Supplied material
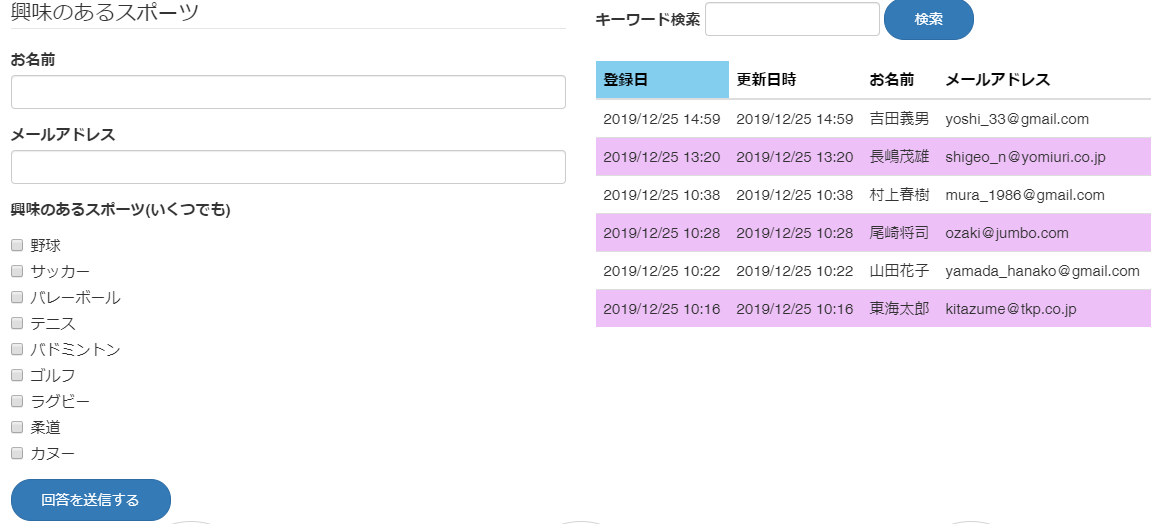Focus the メールアドレス input field
Screen dimensions: 1175x524
(288, 167)
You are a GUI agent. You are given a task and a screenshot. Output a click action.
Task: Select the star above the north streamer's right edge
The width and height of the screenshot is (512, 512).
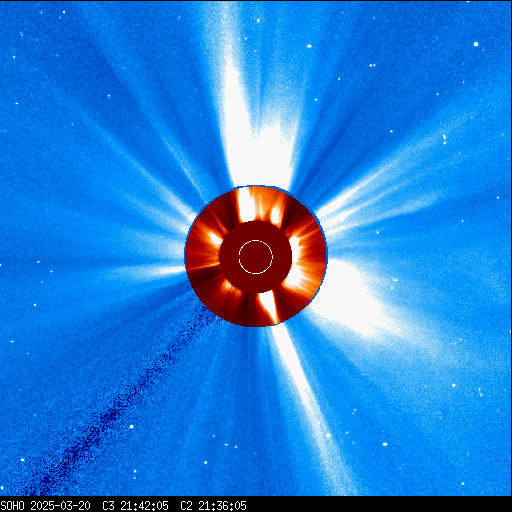258,21
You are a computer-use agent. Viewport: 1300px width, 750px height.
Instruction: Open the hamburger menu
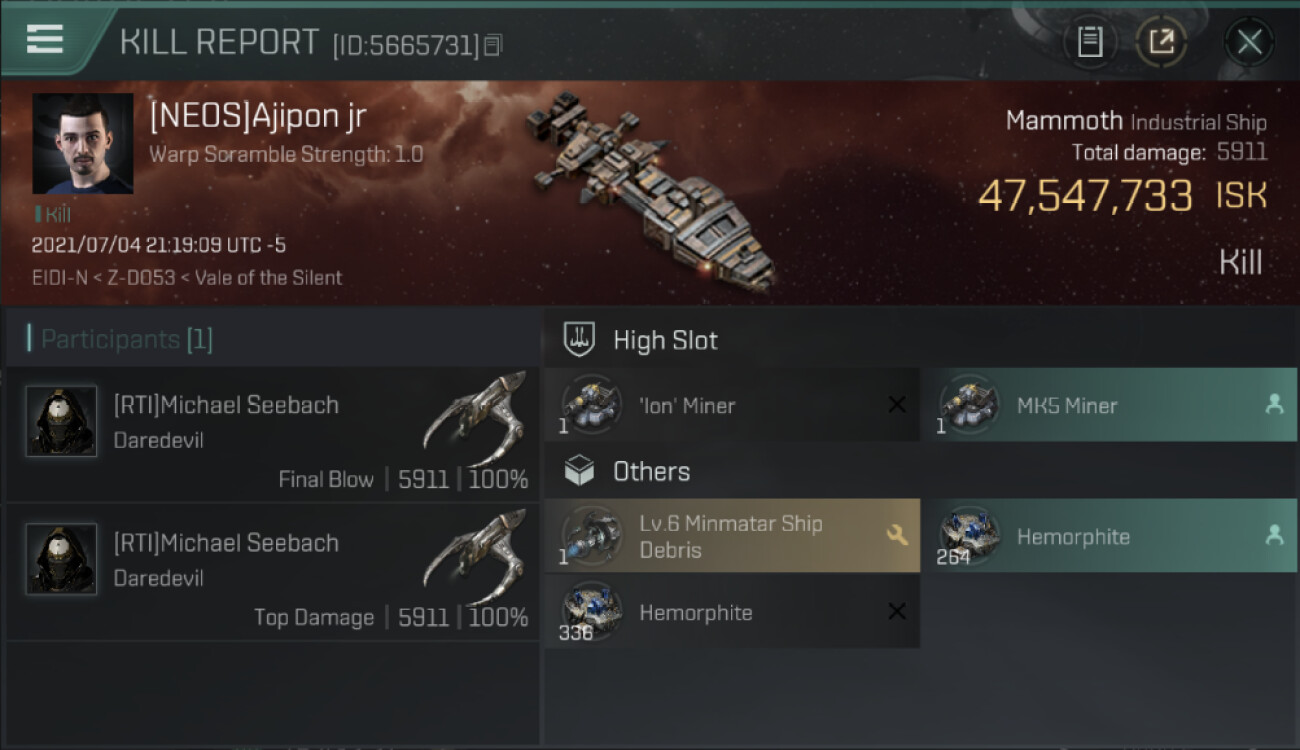point(45,39)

Exercise directions
Nothing but the lines from the one containing "Task: Select the" through the end of the entries should be written out, exactly and without pictures.

Solution to this exercise
Task: Select the star above the north streamer's right edge
The width and height of the screenshot is (512, 512).
258,21
You are a computer-use agent. Viewport: 1300px width, 750px height.
Instruction: Open the hamburger menu
point(45,39)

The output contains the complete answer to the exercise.